5All structural equation models in this study were estimated using the LISREL VIII program (Jöreskog & Sörbom, 1993) and were evaluated using overall fit indexes representing estimated goodness of fit (GFI), the root mean square error of approximation (RMSEA)—a fit index indicating the discrepancy between the original and reproduced covariance matrix divided by the degrees of freedom and a fit index for which values of .05 or lower are indicative of adequate fit—and the standardized root mean square residual (RMR; Jöreskog & Sörbom, 1993); comparative fit index (CFI), normed fit index (NFT), nonnormed fit index (NNFI), relative fit index (RFI), and the incremental fit index (IFI) were also examined (Bentler, 1989; Bentler & Bonet, 1980; Bollen, 1989; Marsh, Balla, & McDonald, 1988). In addition to these fit indexes, the chi-square estimate was also examined (Akaike, 1987; Carmines & McIver, 1981). The fit of a particular model with most overall fit indexes above .90 and a chi-square estimate less than twice the degrees of freedom was considered suggestive of adequate fit.
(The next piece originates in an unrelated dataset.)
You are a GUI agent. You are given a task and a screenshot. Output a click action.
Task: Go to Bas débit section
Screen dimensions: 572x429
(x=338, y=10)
6Two four-factor solutions were also examined separately for the basic ability and ECB tests. The fit of a four-factor solution (Basic Inductive Reasoning, Basic Verbal Knowledge, Basic Declarative Memory, and Basic Working Memory) was adequate for the basic ability tests, χ2(21, N = 174) = 29.09, p > .05 (GFI = .97, RMSEA = .05, RMR = .04, CFI = .99, NFI = .97, NNFI = .99, RFI = .95, IFI = .99), as was a four-factor model (ECB Inductive Reasoning, ECB Knowledge, ECB Declarative Memory, and ECB Working Memory) for the ECB tests, χ2(38, N = 174) = 67.69, p < .05 (GFI = .93, RMSEA = .07, RMR = .04, CFI = .97, NFI = .94, NNFI = .96, RFI = .91, IFI = .97). For both the ECB and the basic abilities tests, we also tried more parsimonious three-, two-, and one-factor models. Each model fit significantly worse than our four-factor model (p < .05). The fit of the three-factor model (Inductive Reasoning and Working Memory, Knowledge, and Declarative Memory) for the ECB tests was χ2(41, N = 174) = 112.50, p < .05, and for the basic abilities was χ2(24, N = 174) = 64.19, p < .05. The fit of the two-factor model (fluid: Inductive Reasoning, Declarative Memory, and Working Memory; Knowledge) for the ECB tests was χ2(43, N = (174) = 150.68, p < .05, and for the basic abilities tests was χ2(26, N = 174) = 272.63, p < .05. Finally, the fit of a single general-factor model for the ECB tests was χ2(44, N = 174) = 174) = 169.14, p < .05, and for the basic abilities tests was χ2(36, N = 174) = 1,077.26, p < .05.
7The pattern of relationships among the basic and everyday factors for the full sample (N = 174) were not statistically different than the relationships among factors in the complete data subsample (n = 114). In a model in which we fixed the factor correlations in the complete data subsample to be identical to those estimated in the full sample, the fit was χ2(170, N = 114) = 217.30, p < .05. In a second model, we relaxed these constraints and freely estimated the correlations in the complete data subsample, and the fit was χ2(142, N = 114) = 190.45, p < .05. The difference between these two models was not significant, χ2 diff (28, N = 114) = 26.85, p > .05.